Aim of the task.
Pull every line containing the word "will" out of the material below.

○ ○ ○ ○ ○ ○ ○

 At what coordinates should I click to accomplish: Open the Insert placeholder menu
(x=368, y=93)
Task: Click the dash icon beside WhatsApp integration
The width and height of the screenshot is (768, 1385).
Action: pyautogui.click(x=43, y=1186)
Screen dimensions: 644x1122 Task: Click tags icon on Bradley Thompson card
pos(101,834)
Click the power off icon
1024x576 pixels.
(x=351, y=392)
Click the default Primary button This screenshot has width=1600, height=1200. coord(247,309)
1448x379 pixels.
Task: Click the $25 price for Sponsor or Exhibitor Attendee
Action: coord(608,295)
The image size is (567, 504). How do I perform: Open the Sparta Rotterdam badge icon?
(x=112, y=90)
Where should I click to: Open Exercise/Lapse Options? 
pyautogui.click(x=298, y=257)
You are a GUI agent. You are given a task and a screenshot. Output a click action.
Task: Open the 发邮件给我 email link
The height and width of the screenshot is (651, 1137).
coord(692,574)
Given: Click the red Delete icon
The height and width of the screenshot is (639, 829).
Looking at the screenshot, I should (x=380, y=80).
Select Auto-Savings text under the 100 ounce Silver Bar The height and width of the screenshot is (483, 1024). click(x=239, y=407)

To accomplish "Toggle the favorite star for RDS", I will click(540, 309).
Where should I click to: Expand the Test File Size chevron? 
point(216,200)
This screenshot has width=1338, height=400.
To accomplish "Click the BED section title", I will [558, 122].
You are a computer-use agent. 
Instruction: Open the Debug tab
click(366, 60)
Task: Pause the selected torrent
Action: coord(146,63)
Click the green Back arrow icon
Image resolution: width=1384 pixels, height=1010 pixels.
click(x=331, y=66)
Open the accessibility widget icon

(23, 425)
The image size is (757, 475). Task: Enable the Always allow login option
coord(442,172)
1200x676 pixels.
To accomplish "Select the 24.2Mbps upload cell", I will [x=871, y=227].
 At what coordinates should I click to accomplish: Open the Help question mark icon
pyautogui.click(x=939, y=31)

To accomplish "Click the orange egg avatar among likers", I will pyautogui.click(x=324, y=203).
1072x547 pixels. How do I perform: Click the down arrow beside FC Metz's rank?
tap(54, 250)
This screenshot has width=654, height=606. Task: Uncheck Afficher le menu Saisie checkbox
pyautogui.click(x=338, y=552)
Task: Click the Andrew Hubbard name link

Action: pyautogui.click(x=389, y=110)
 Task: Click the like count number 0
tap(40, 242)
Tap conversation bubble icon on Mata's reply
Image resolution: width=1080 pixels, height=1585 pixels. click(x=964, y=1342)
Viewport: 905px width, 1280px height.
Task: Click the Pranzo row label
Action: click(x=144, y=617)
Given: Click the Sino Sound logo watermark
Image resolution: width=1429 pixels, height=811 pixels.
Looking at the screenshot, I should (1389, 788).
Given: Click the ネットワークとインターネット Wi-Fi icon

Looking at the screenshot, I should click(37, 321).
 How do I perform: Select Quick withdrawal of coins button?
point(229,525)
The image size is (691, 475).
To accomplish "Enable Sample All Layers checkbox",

○ ○ ○ ○ ○ ○ ○

Solution for this problem.
To accomplish "Toggle the favorite star for RDS", I will click(540, 309).
To accomplish "Click the BED section title", I will [558, 122].
To accomplish "Select the 24.2Mbps upload cell", I will [x=871, y=227].
To accomplish "Click the orange egg avatar among likers", I will pyautogui.click(x=324, y=203).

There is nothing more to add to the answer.